**THE RECORDS**
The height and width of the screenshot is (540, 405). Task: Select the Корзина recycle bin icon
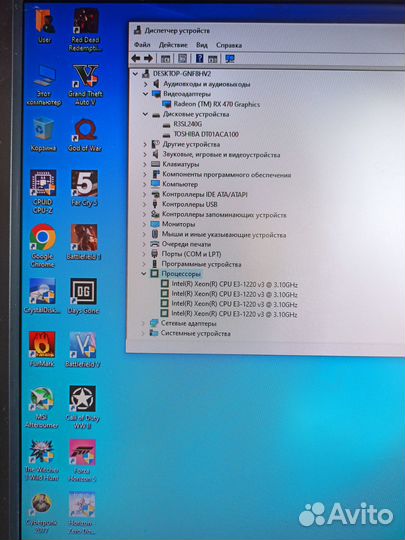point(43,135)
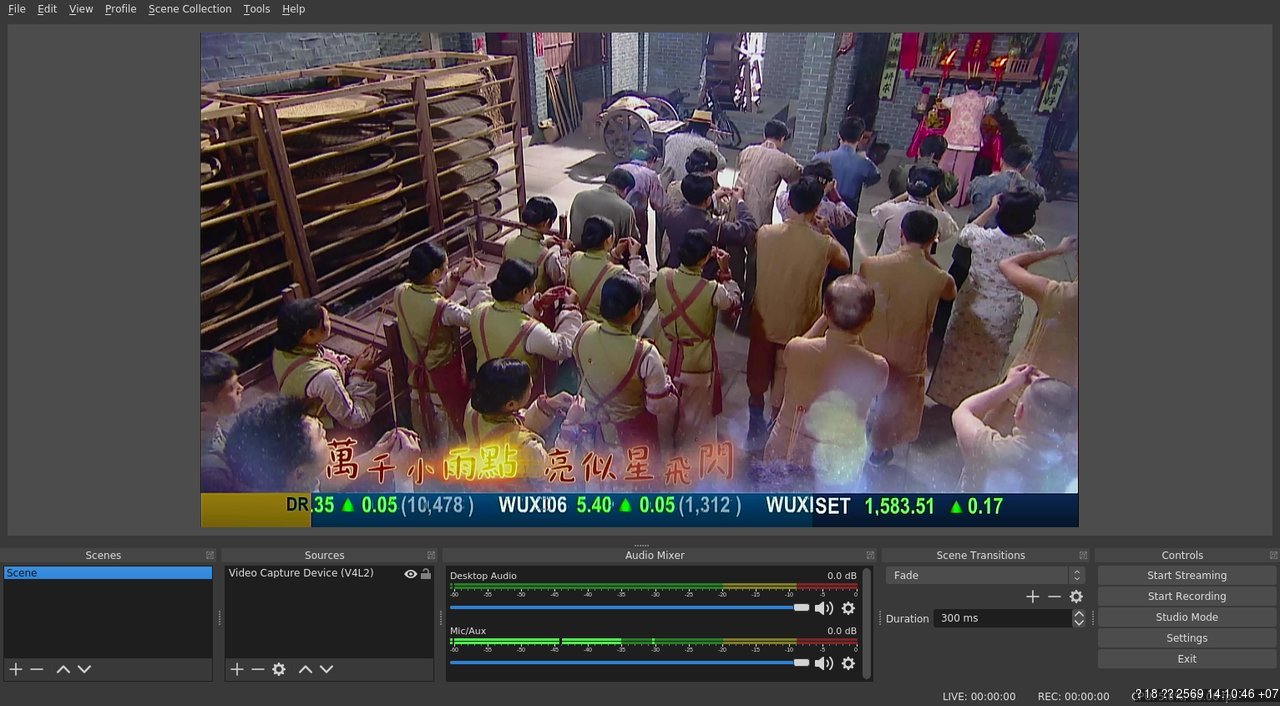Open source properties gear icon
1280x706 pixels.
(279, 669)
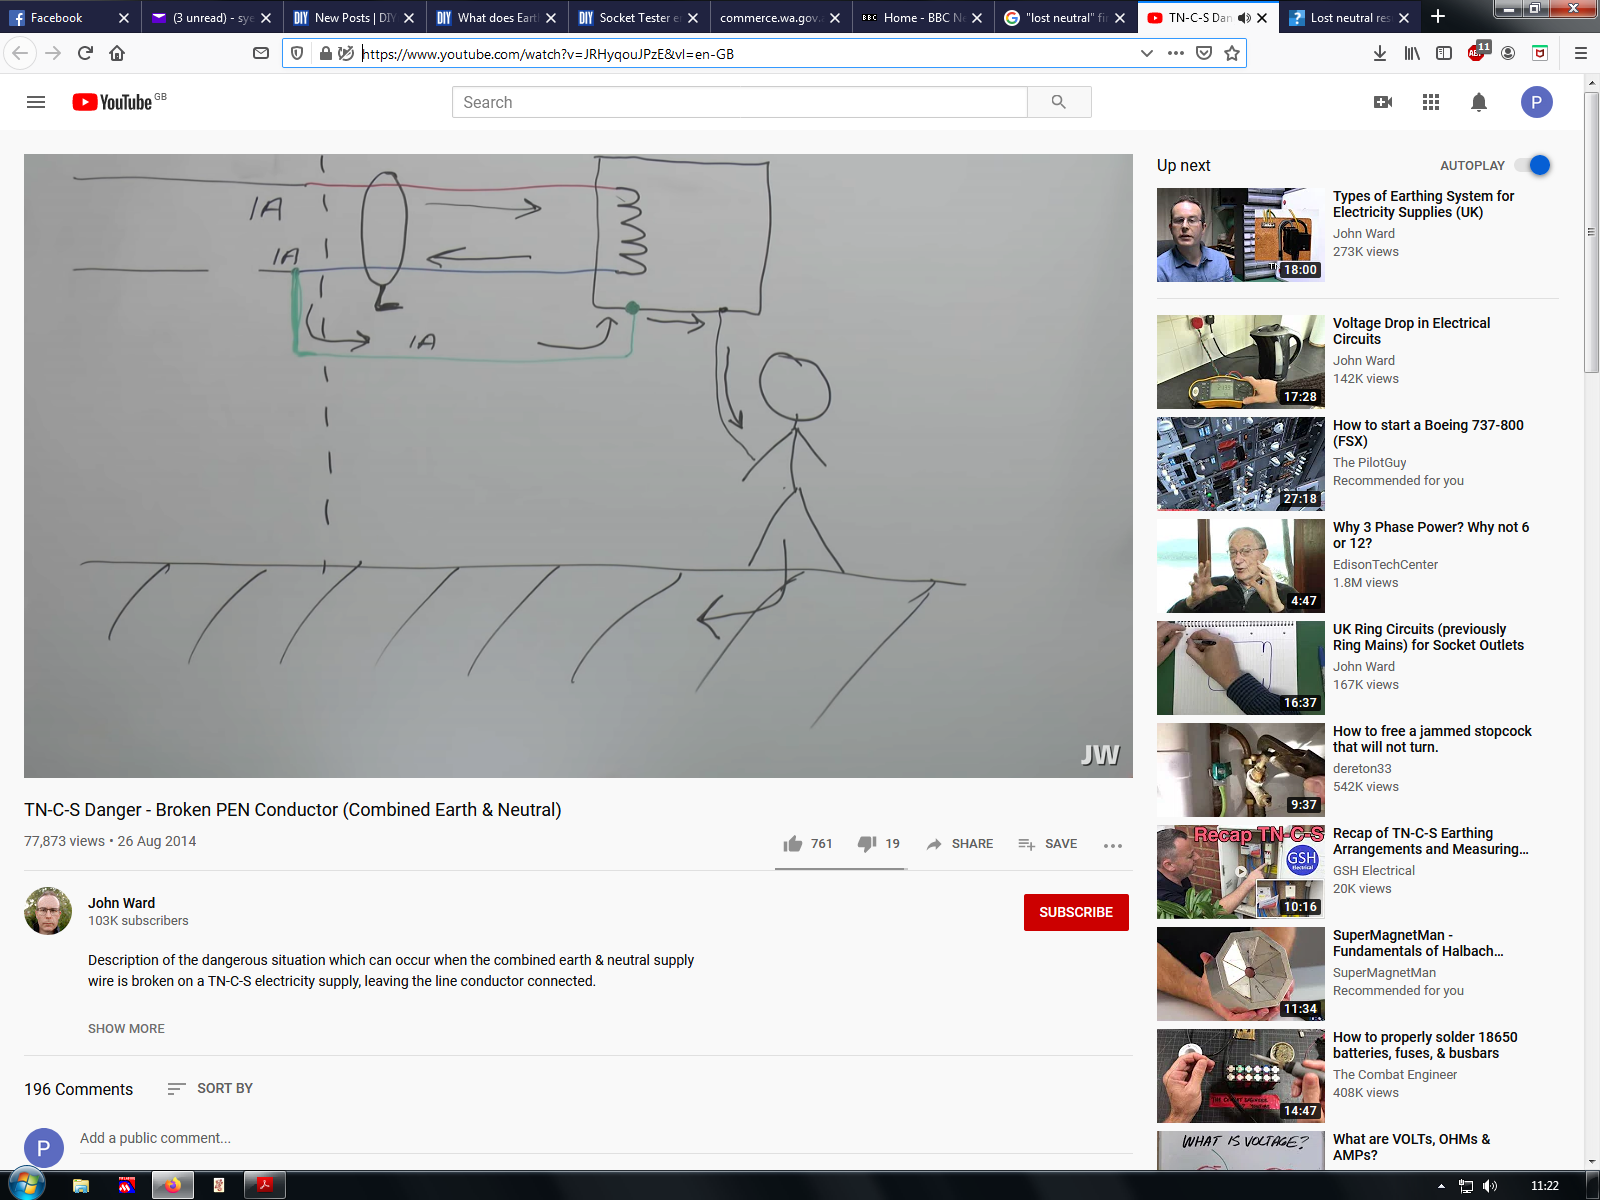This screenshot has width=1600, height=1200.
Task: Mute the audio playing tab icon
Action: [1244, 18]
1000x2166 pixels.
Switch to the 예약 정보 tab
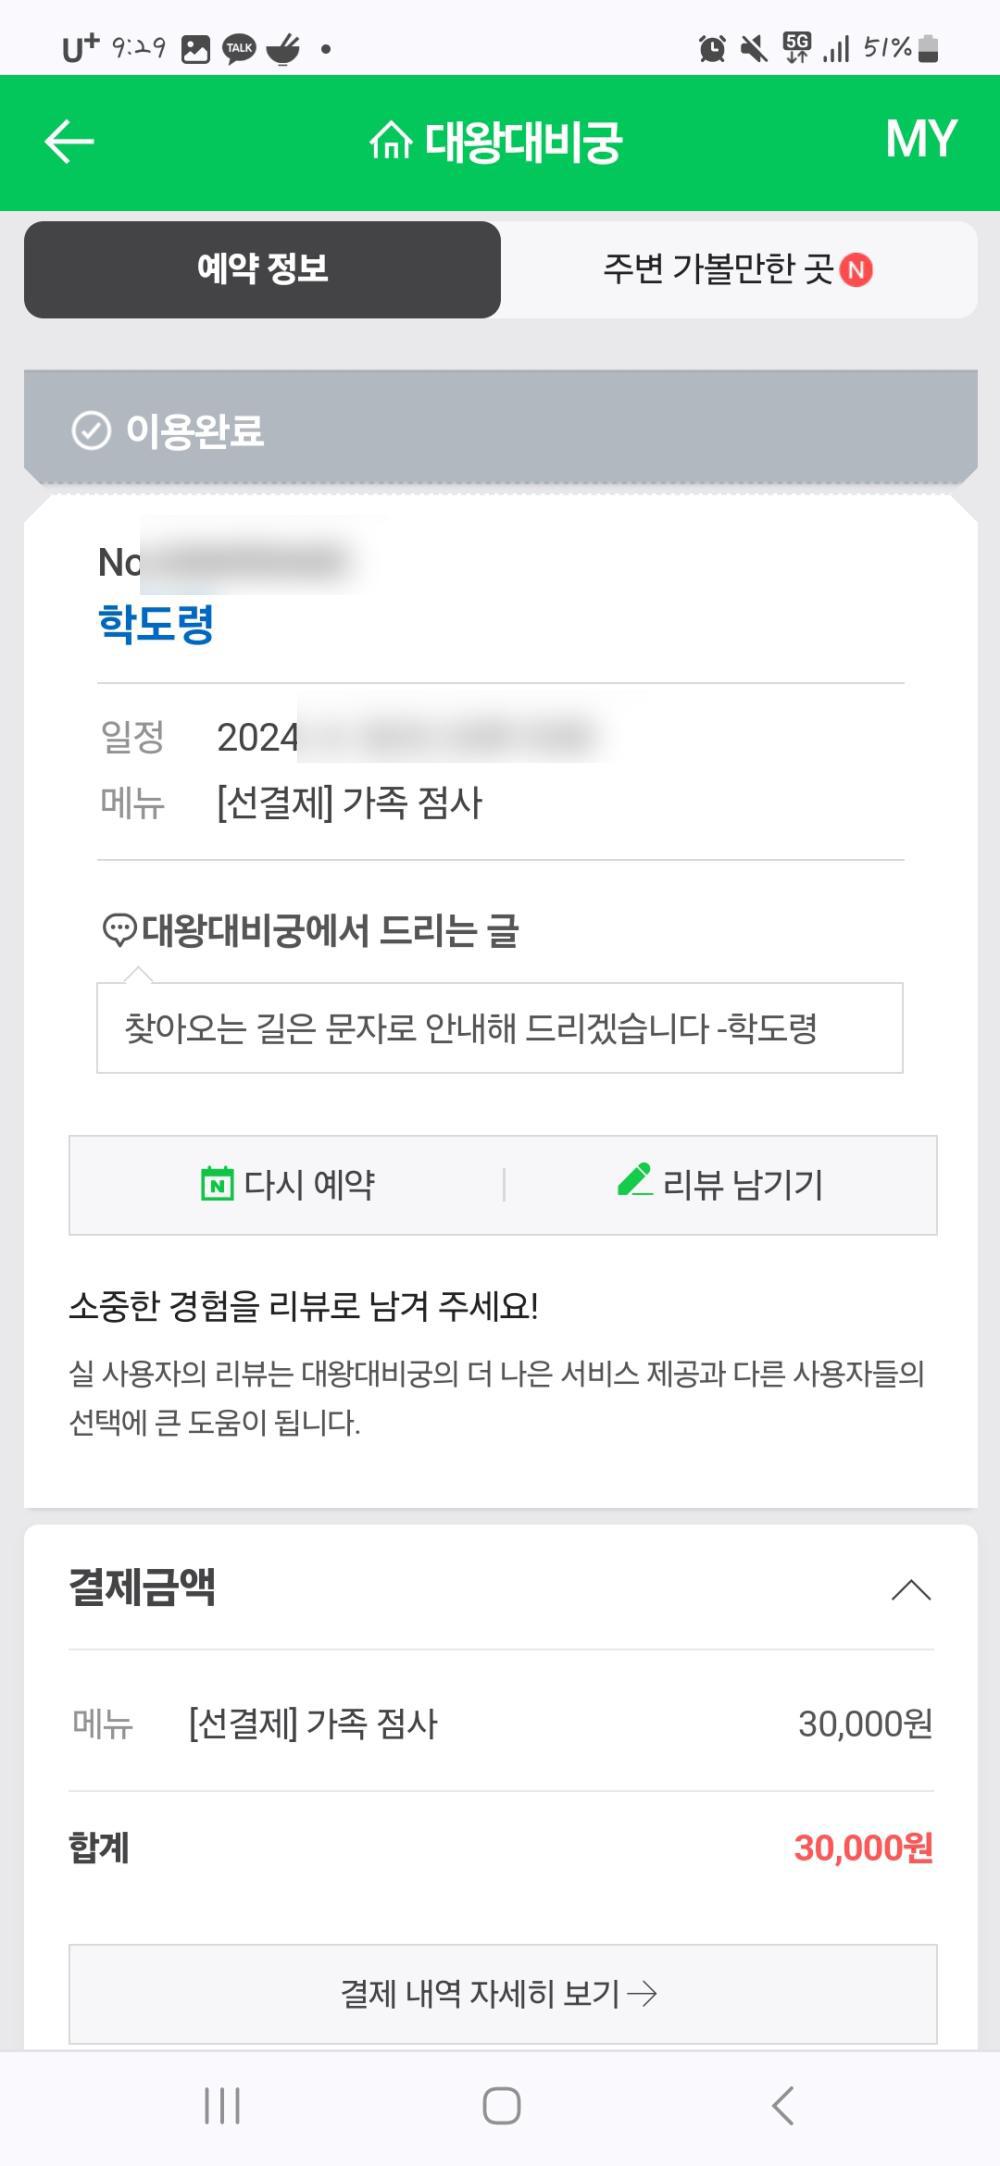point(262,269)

**YOUR ASSIGNMENT**
Copy the whole of the material above exactly, and exclude every picture.

**ANSWER AREA**
The height and width of the screenshot is (540, 405). Task: Select the Корзина recycle bin icon
point(43,135)
Open source properties gear icon
1280x706 pixels.
(279, 669)
This screenshot has width=1600, height=1200.
Task: Mute the audio playing tab icon
Action: [1244, 18]
1000x2166 pixels.
Switch to the 예약 정보 tab
point(262,269)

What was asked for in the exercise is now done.